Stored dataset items
________________________________________

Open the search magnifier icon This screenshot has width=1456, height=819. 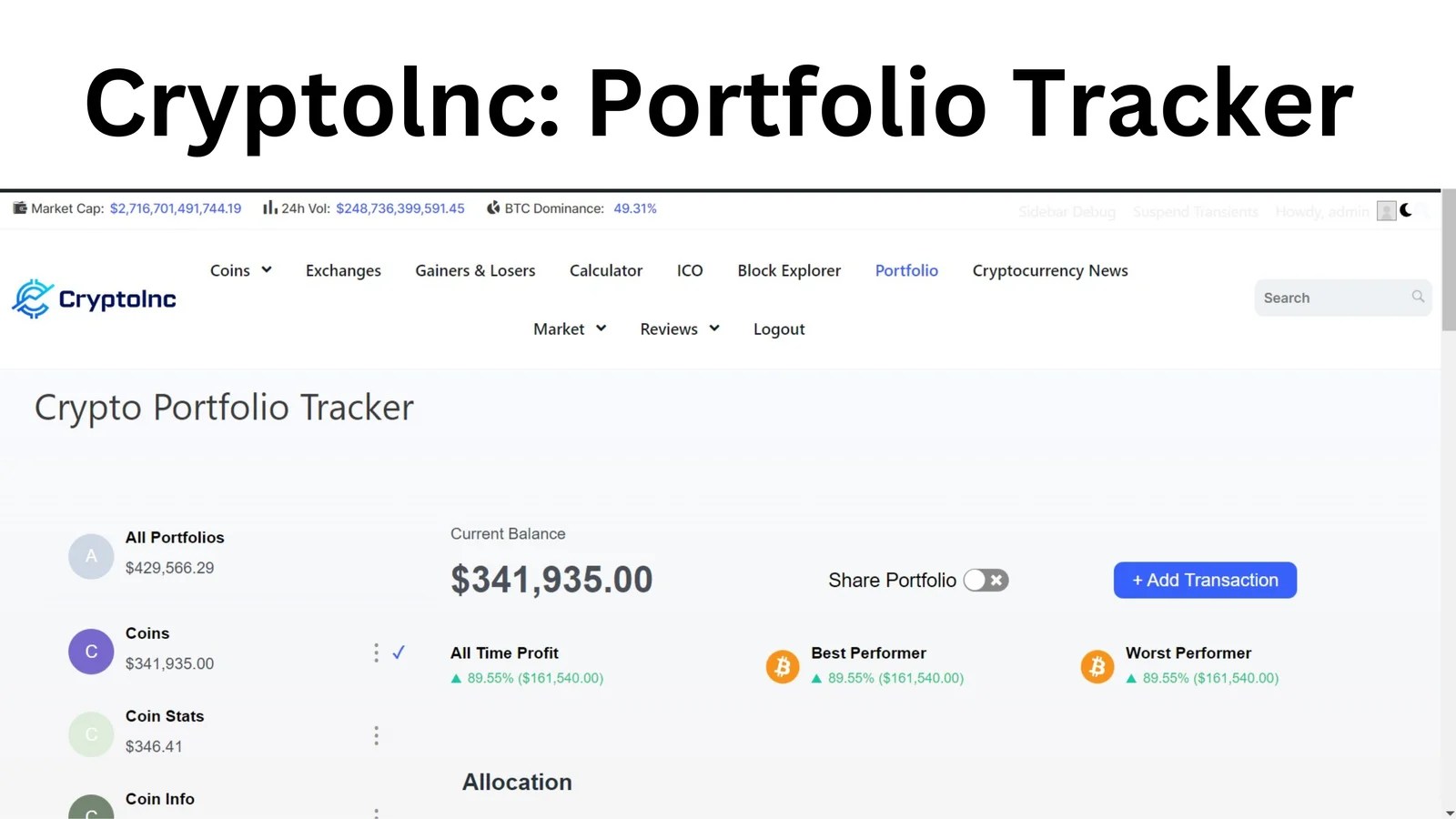pyautogui.click(x=1417, y=297)
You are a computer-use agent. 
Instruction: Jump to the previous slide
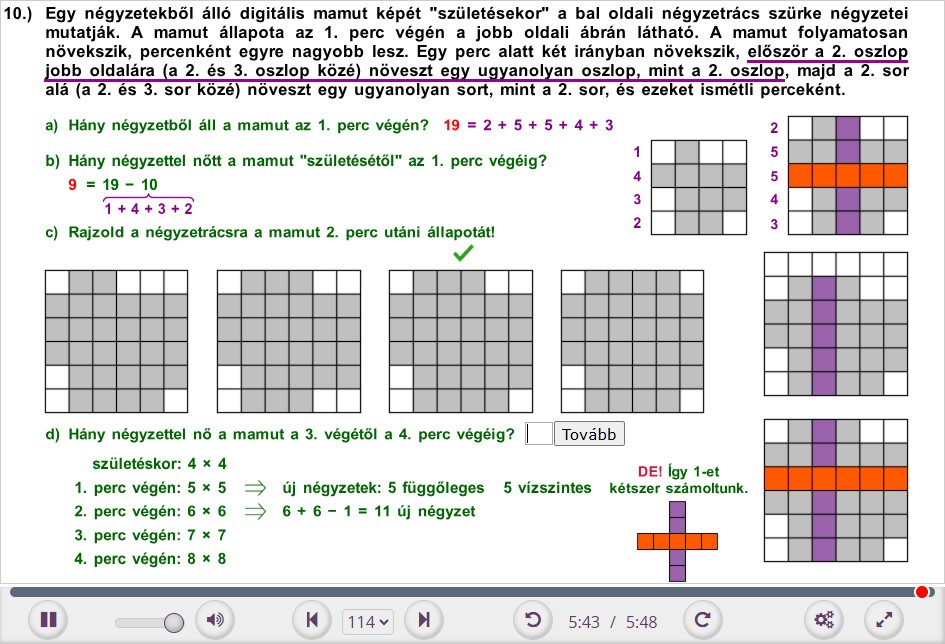click(x=312, y=621)
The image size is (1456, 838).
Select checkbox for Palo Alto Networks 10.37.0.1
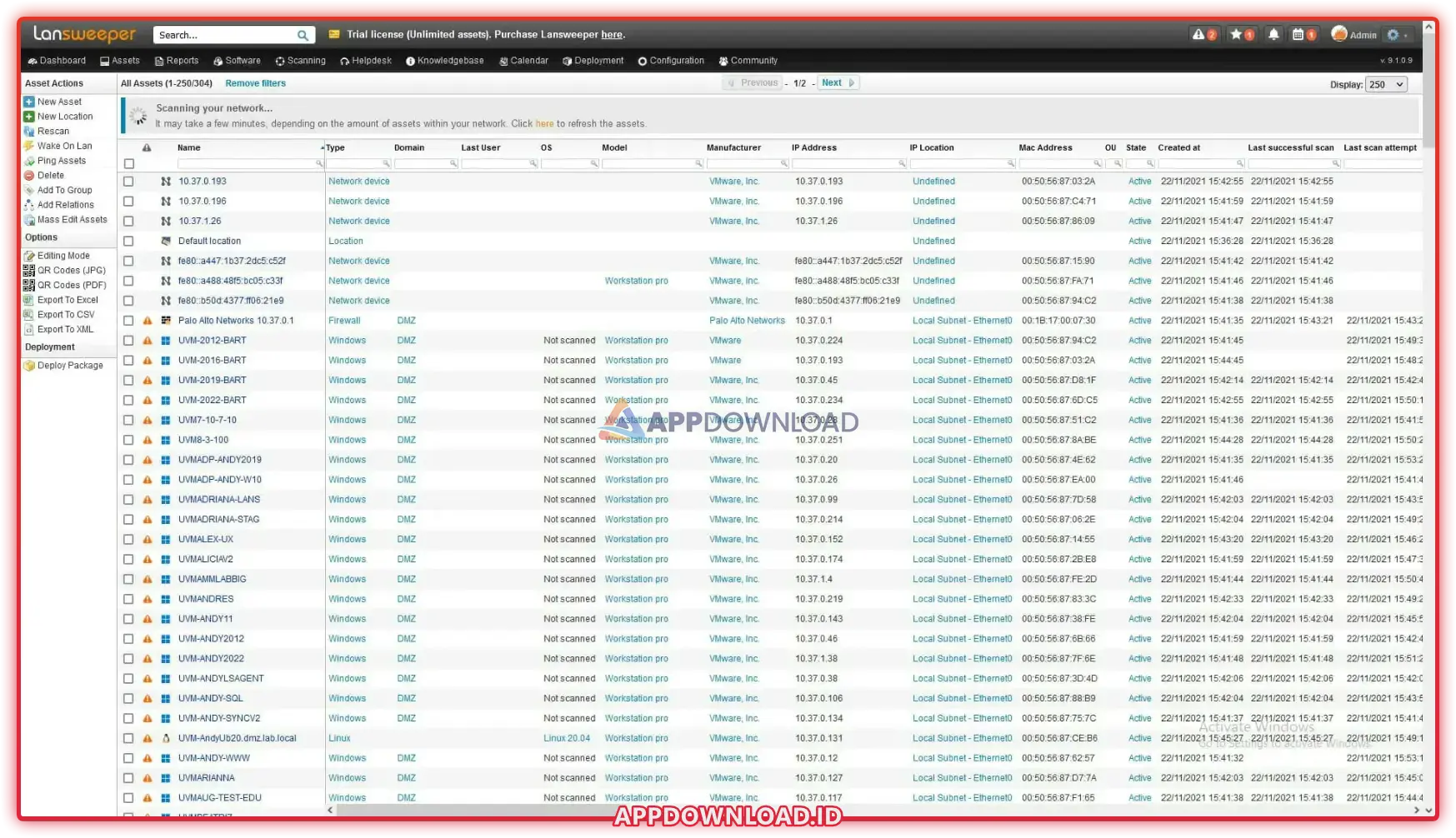[x=128, y=321]
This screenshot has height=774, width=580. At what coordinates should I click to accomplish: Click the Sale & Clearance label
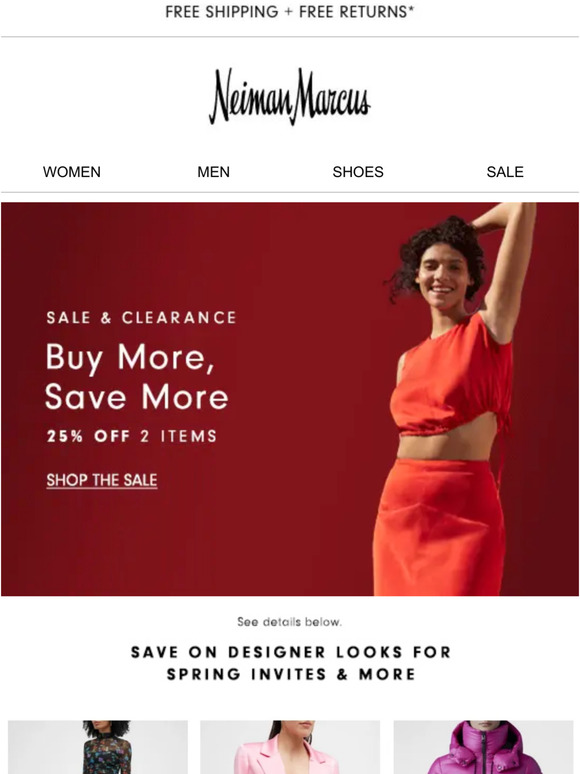141,317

________________________________________

* _Exercise aim_: Write out the line that contains "You are a computer-use agent." and every line after it to the end of the data, exactly as they stand. Omit the pictures.

* _Solution to the exercise_:
You are a computer-use agent. 
Instruction: Jump to the previous slide
click(x=312, y=621)
The image size is (1456, 838).
Select checkbox for Palo Alto Networks 10.37.0.1
[x=128, y=321]
This screenshot has height=774, width=580. At what coordinates should I click to accomplish: Click the Sale & Clearance label
141,317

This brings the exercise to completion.